Os autores do trabalho ainda recomendam que todos os governos devem rever seus planos de preparação e alocar os fundos necessários e pessoas para estar preparados para outra crise de saúde.

Também fica proposta a criação de um mecanismo, nos mesmos moldes da Covax, para permitir fornecer ao público mundial bens, incluindo vacinas, diagnósticos terapêuticos e suprimentos que podem ser distribuídos rapidamente.

Nesse novo pacote, a OMS deveria ser fortalecida e independência de fato precisaria ser estabelecida. Mas a ideia de uma reeleição de seu diretor deve ser encerrada, dando mais liberdade para quem assumir o poder agir sem pensar em votos para um novo mandato.

Tudo isso seria adotado em uma cúpula de chefes de estado que, segundo a iniciativa, deveria ocorrer na Assembleia Geral da ONU (Organização das Nações Unidas).

Nossa mensagem é simples e clara: o sistema atual falhou em nos proteger.
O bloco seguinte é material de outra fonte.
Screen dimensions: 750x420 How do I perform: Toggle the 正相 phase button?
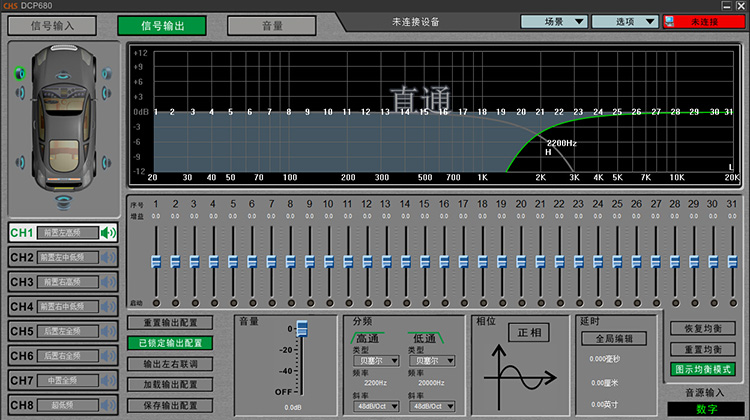click(527, 332)
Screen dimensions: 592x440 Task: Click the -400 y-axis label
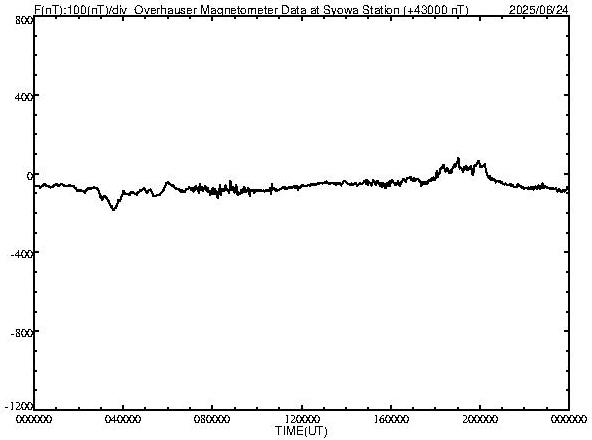22,254
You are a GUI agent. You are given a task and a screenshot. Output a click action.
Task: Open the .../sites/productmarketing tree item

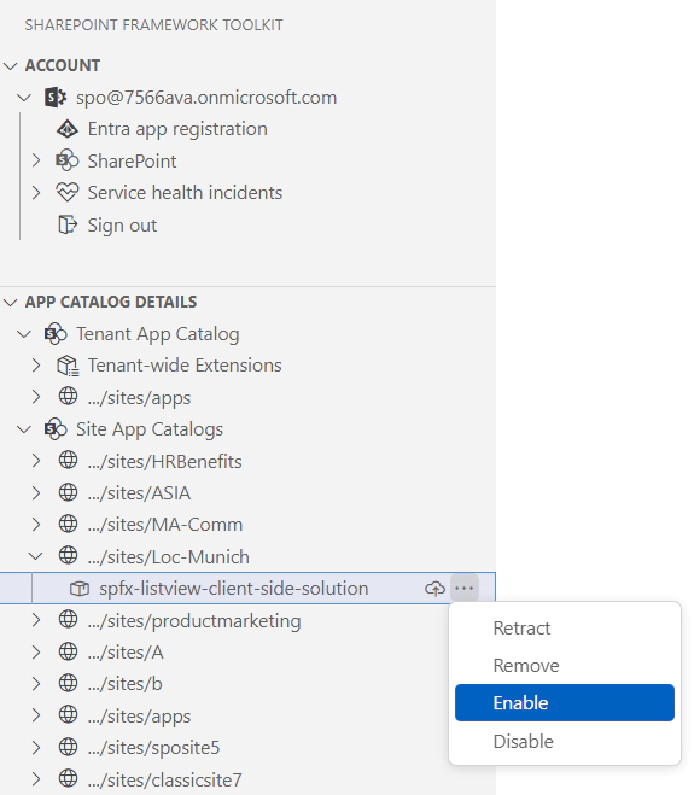195,621
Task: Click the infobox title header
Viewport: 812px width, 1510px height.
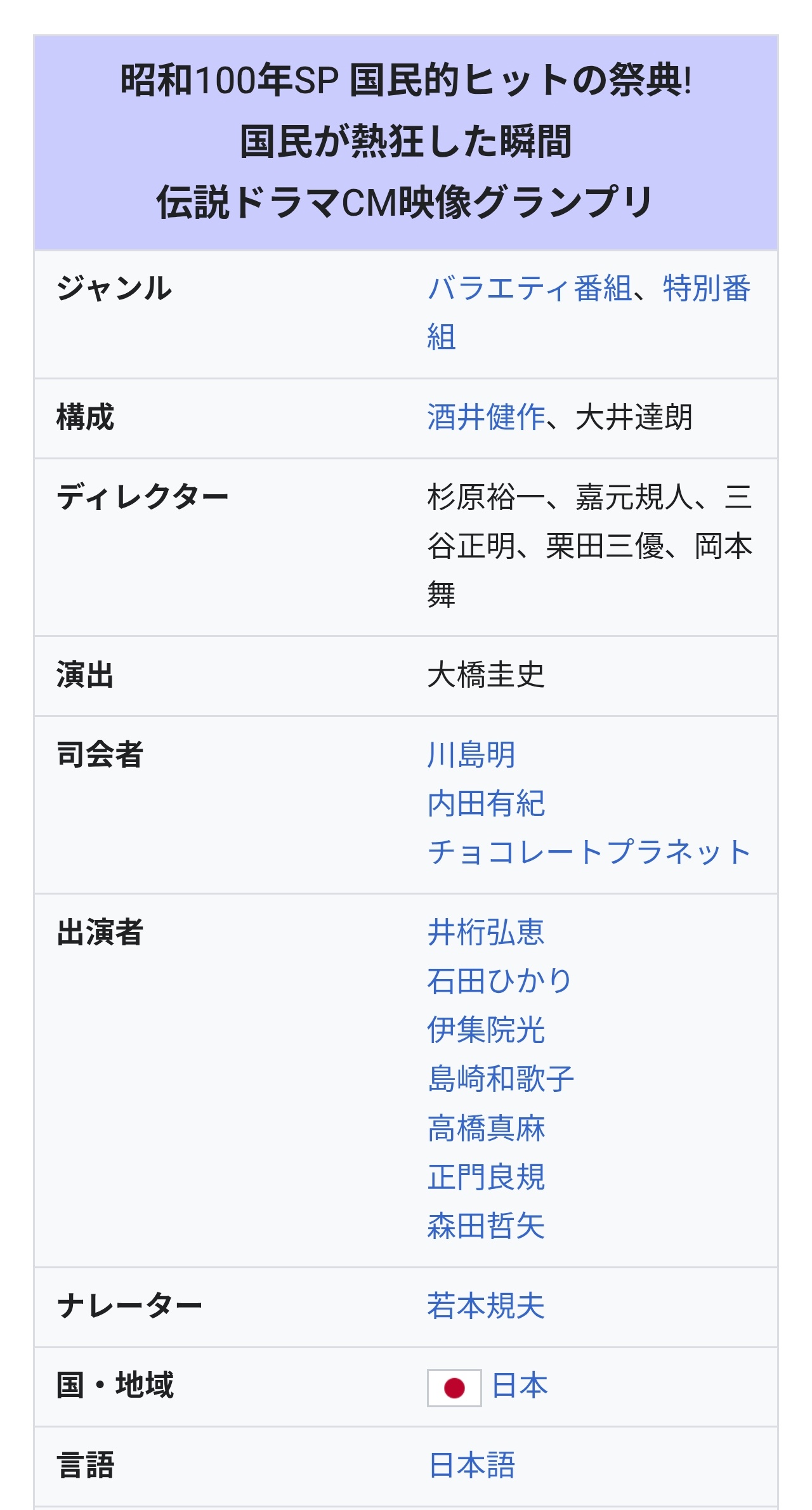Action: coord(406,141)

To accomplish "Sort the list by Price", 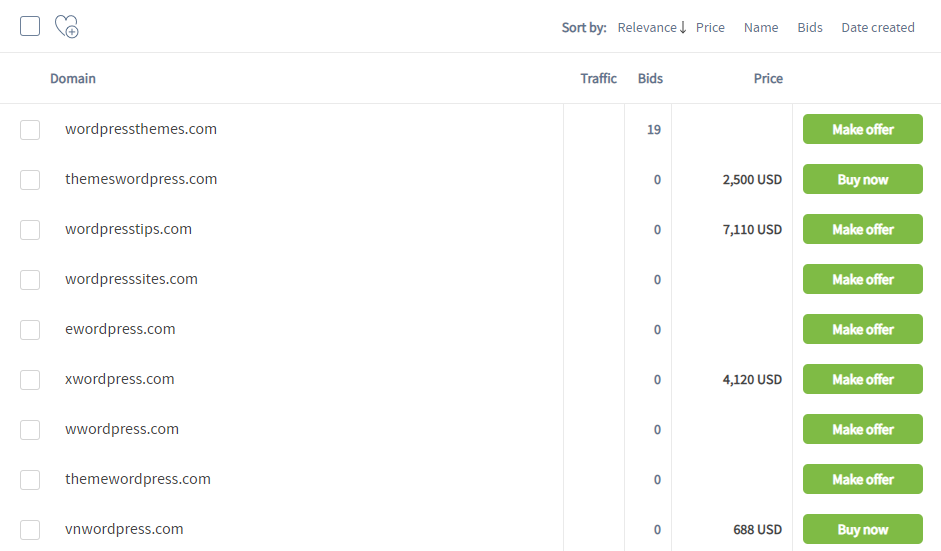I will [710, 28].
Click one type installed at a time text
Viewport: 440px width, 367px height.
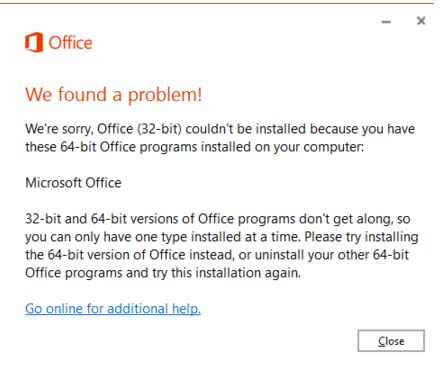(218, 237)
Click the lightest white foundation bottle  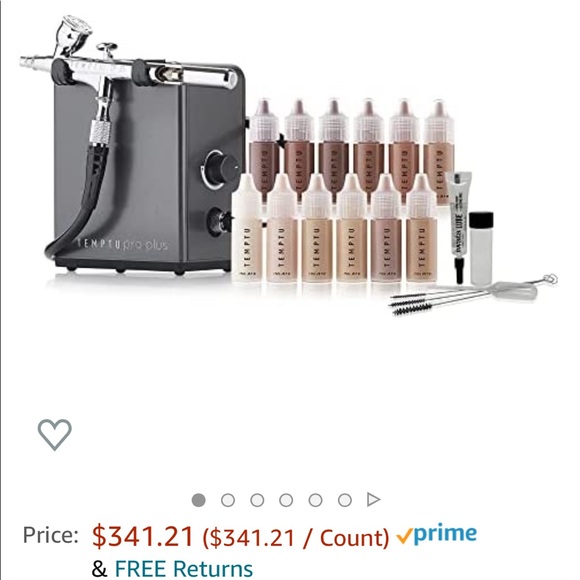(x=247, y=229)
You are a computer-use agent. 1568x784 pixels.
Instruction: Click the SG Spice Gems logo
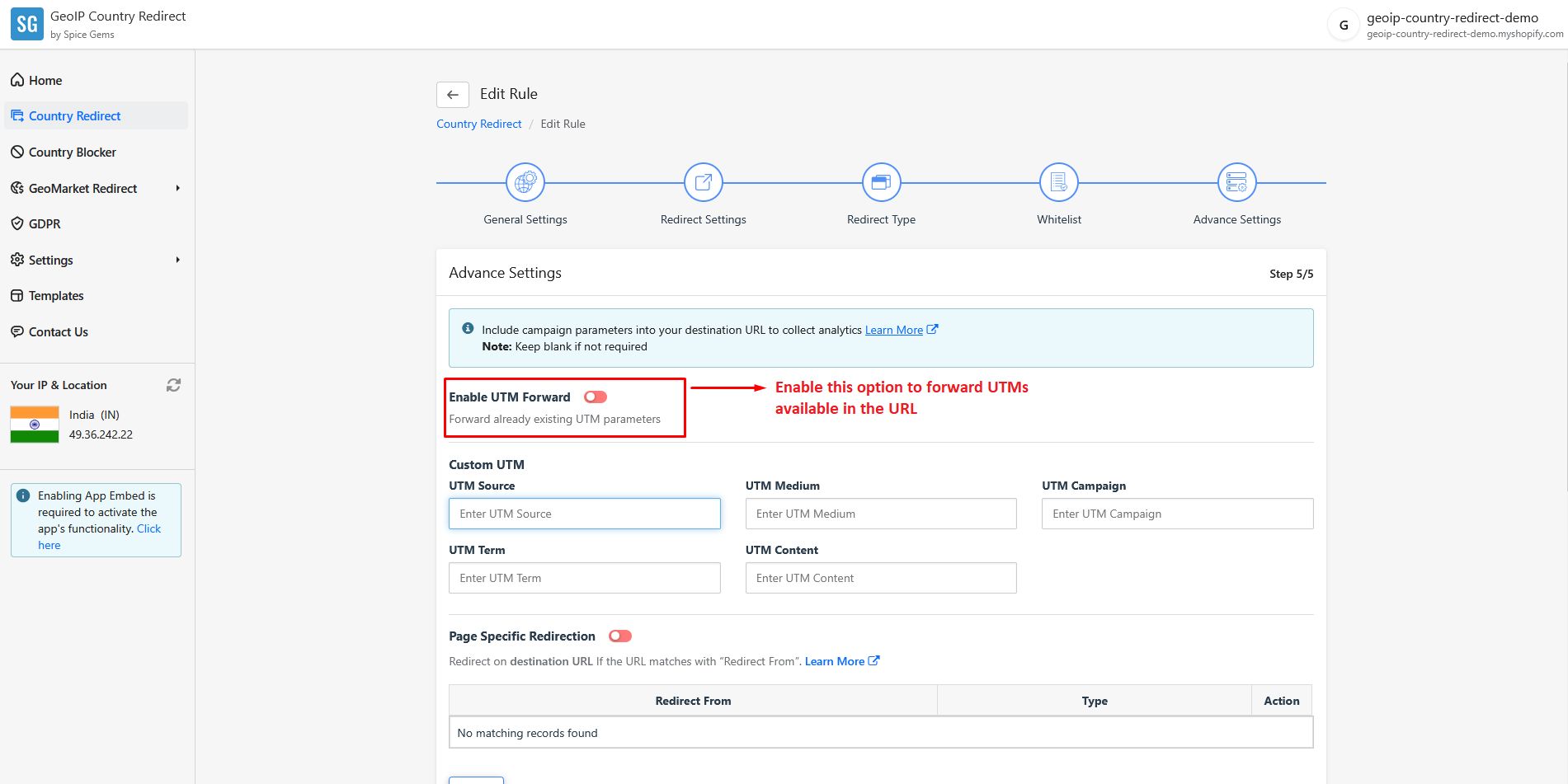pyautogui.click(x=27, y=25)
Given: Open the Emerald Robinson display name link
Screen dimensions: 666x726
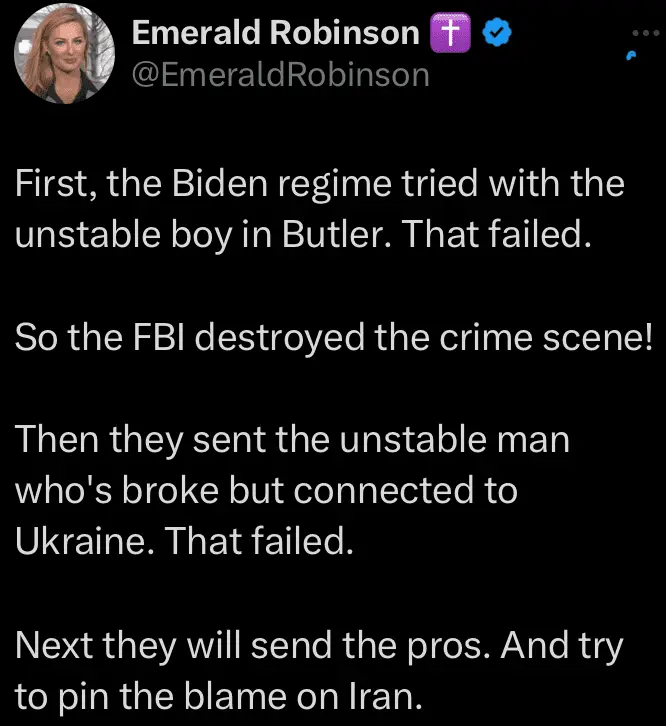Looking at the screenshot, I should point(276,33).
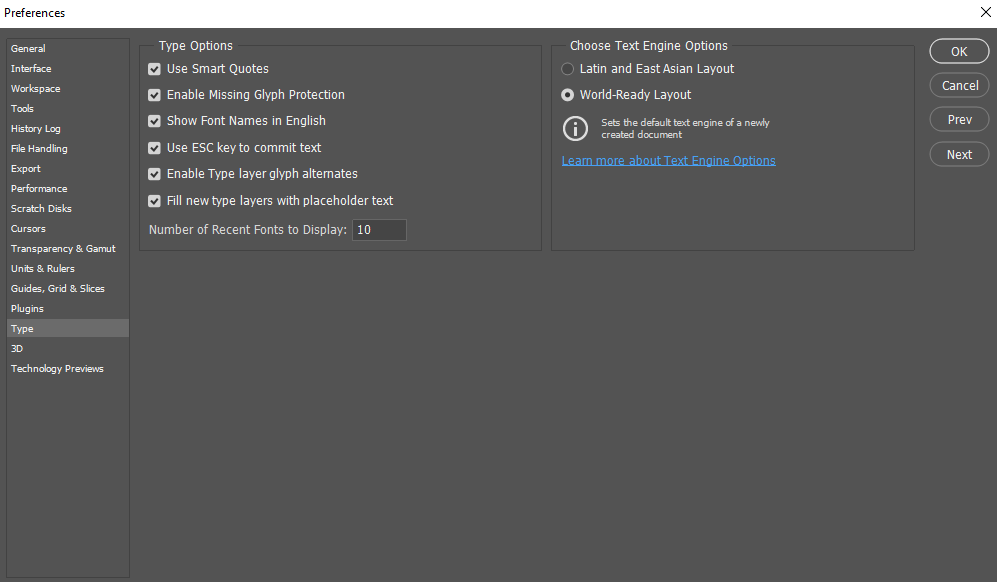
Task: Switch to the General preferences category
Action: (28, 49)
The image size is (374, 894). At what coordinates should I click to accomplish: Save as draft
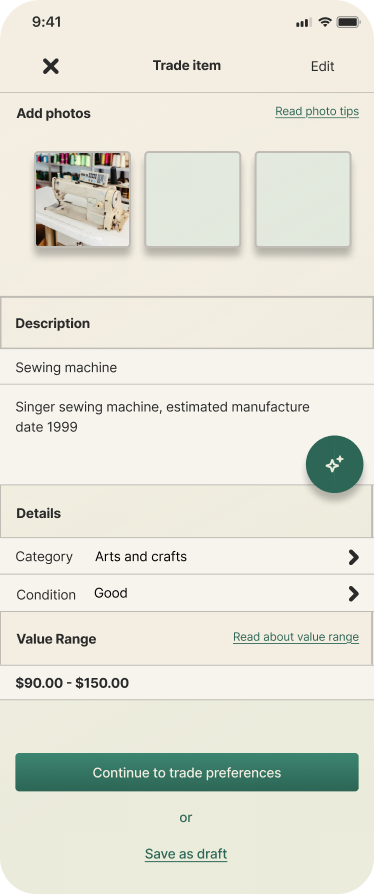pyautogui.click(x=186, y=854)
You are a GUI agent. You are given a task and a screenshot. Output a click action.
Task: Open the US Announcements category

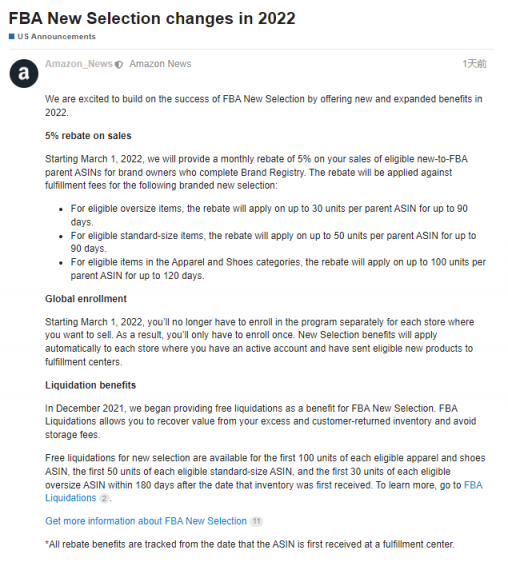56,36
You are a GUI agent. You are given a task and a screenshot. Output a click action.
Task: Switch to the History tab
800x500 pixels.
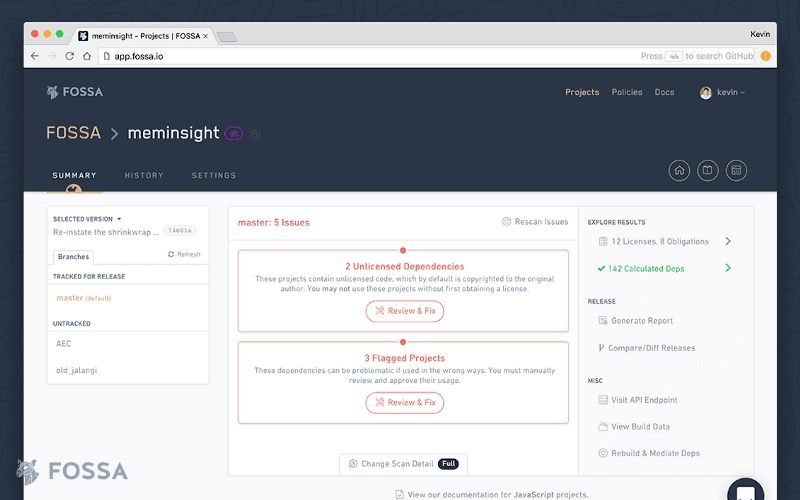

E se não agirmos para mudá-la agora, ela não nos protegerá da próxima pandemia, que pode ocorrer a qualquer momento.
Ellen Johnson Sirleaf, ex-presidente da Libéria

Quebrar patentes em 3 meses, se empresas não cederem

O grupo, na esperança de colocar um fim à pandemia, está propondo uma série de medidas de curto prazo. Entre elas está a necessidade de que países ricos imediatamente distribuam vacinas para os mais pobres e que esses locais recebam pelo menos um bilhão de doses de vacinas até setembro de 2021.

O grupo também defende que os fabricantes de vacinas e países fechem um acordo, na OMS e na Organização Mundial do Comércio (OMC), para estabelecer um licenciamento voluntário e transferência de tecnologia. Se as ações não ocorrerem dentro de três meses, eles defendem que haja uma suspensão de patentes.

Entre as recomendações, também está a de que os países do G7 se comprometam "imediatamente a fornecer 60% dos US$ 19 bilhões necessários para o mecanismo ACT", criado pela OMS para distribuir vacinas, diagnósticos e outros equipamentos.

Para o painel o fardo da atual pandemia está sendo desigualmente compartilhado. Estima-se que até 125 milhões a mais de pessoas foram empurradas para a pobreza extrema, enquanto 72 milhões a mais de crianças correm agora o risco de não serem capazes de ler ou entender um texto simples por causa do fechamento de escolas.

"A violência está em níveis recorde, e os casamentos de crianças aumentaram. Além disso, o mundo perdeu 7 trilhões de dólares no PIB em 2020, o equivalente a toda a África. "A pandemia causou o choque mais profundo na economia global desde a Segunda Guerra Mundial", disse. E não deve jamais voltar a ocorrer.